Explanation for violin plot code.

Intro

A violin plot is a more detailed, yet actually less accurate, version of a box plot or histogram.

Violin Plots rely on a "Kernel Density Estimation" to determine the relative likelihood of finding points at a location within a set of data, which in this case is one dimensional.

Violin Plots represent the kernel density, quantiles, point locations and median of an array of 1 dimensional data.

Because violin plots are not a default of plotly.js, and because ruby and javascript are not usually used for math, a number of custom functions needed to be implemented.

Math Functions

There are three classes of function that had to be implemented in order to create the violin plots.

Kernel Estimation

These functions relate specifically to generating kernel density estimates.

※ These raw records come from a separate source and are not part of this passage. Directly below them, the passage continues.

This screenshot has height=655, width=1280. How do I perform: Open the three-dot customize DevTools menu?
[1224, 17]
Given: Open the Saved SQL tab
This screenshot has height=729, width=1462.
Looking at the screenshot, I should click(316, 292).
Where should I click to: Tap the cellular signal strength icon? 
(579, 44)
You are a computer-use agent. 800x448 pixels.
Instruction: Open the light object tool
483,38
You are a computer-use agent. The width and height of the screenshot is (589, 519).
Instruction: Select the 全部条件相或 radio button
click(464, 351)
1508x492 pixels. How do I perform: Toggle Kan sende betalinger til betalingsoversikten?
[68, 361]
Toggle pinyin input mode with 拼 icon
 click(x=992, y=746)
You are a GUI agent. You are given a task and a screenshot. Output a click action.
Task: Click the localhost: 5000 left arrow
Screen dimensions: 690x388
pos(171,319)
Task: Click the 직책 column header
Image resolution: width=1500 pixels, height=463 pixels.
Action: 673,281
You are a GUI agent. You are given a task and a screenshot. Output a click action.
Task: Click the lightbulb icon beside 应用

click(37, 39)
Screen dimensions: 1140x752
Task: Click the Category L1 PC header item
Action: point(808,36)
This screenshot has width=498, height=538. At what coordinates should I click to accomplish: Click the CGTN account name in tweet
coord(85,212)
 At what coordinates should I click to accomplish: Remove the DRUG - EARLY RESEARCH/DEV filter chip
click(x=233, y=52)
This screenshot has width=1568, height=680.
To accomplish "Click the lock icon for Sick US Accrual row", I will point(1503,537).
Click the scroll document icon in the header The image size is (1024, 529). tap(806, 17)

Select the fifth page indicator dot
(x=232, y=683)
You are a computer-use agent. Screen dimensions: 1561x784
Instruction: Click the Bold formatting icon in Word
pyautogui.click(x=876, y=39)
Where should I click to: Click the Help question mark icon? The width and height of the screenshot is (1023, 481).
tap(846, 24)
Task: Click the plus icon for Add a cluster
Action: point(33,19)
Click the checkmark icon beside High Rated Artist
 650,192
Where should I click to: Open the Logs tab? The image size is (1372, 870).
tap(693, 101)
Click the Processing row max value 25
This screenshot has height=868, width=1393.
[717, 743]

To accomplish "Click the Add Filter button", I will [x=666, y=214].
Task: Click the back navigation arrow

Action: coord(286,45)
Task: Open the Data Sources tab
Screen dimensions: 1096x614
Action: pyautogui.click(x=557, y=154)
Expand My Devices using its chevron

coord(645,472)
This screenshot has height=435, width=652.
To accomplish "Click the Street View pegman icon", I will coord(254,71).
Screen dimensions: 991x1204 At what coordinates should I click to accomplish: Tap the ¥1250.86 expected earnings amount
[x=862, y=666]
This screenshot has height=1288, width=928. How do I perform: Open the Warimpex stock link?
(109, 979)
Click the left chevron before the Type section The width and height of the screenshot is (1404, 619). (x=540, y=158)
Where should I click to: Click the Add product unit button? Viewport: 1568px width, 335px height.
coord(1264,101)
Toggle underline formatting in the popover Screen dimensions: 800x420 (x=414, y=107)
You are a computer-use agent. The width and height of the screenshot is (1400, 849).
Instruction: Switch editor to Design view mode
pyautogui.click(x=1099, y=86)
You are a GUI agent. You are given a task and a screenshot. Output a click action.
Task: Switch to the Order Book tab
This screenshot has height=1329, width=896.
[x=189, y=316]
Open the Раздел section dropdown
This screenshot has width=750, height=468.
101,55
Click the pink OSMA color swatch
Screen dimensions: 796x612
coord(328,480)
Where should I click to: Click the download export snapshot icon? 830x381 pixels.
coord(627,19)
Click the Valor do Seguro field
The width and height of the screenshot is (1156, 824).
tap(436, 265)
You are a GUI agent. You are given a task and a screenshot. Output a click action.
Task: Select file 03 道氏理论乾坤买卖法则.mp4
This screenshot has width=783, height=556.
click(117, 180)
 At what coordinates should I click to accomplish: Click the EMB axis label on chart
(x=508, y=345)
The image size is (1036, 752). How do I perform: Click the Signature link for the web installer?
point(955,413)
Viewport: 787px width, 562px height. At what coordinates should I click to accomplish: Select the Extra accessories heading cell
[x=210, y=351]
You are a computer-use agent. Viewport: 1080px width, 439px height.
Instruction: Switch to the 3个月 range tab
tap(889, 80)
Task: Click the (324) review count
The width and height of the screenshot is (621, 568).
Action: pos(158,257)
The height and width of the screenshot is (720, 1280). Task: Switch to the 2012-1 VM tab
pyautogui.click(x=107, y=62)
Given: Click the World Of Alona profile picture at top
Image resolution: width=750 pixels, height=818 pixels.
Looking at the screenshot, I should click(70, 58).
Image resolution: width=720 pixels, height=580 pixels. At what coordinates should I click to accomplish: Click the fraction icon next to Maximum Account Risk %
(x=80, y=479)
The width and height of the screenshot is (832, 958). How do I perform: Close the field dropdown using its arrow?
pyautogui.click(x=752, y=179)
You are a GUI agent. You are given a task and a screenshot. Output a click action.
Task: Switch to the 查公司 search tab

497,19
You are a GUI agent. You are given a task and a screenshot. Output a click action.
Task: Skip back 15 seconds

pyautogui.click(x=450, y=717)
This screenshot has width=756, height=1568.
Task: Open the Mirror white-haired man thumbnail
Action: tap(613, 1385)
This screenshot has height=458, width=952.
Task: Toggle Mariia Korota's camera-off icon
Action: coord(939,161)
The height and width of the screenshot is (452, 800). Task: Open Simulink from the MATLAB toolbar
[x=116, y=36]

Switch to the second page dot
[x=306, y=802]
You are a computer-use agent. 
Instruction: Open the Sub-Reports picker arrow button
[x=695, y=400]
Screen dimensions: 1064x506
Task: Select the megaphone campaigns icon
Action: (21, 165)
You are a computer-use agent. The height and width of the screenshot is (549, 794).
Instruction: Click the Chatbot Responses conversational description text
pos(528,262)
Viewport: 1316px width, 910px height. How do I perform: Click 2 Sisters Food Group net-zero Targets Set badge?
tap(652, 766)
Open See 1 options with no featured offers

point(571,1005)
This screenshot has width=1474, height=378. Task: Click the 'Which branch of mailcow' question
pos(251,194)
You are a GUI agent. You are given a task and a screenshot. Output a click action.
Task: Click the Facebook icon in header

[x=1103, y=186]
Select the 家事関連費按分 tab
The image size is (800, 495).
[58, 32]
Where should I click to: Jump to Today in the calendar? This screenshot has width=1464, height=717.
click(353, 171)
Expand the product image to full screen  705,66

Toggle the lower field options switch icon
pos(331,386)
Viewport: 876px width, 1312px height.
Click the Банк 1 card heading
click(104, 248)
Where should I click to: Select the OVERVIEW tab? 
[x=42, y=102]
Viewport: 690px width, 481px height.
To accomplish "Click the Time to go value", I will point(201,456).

Kernel Density is explained in depth at wikipedia:

Let (x1, x2, …, xn) be an independent and identically distributed sample drawn from some distribution with an unknown density ƒ. We are interested in estimating the shape of this function ƒ. Its kernel density estimator is Kernel Density Formula where K(•) is the kernel — a non-negative function that integrates to one and has mean zero — and h > 0 is a smoothing parameter called the bandwidth. A kernel with subscript h is called the scaled kernel and defined as Kh(x) = 1/h K(x/h).

https://en.wikipedia.org/wiki/Kernel_density_estimation#Definition

kernelDensityEstimator

This is the main function used to estimate kernel density.

Implemented from https://gist.github.com/mbostock/4341954

kernels

These are the kernels themselves, implemented from a few sources.

The epanechnikov, unifrom, triangular, quartic, triweight and cosine kernels are from https://gist.github.com/mbostock/4341954 and https://github.com/jasondavies/science.js.

The gaussian, tricube, logistic, sigmoid and_silverman_ kernels were all written by Yanay.

The only two kernels implemented currentely are gaussian and epanechnikov with gaussian being the default, as it is in ggplot2, the plotting library used by Seurat.

Bandwidth Calculations

The bandwidth is the window that scrubs the kernel density, or h in the the kernel density function. The larger the bandwidth, the smoother the estimate. This can cause over smoothing or roughness, depending on too high or too low of a bandwidth.

Bandwidth is estimated using different methods. The two implemented are nrd0 and SJ-STE, with nrd0 being the default, as it is in ggplot2, the plotting library used by Seurat.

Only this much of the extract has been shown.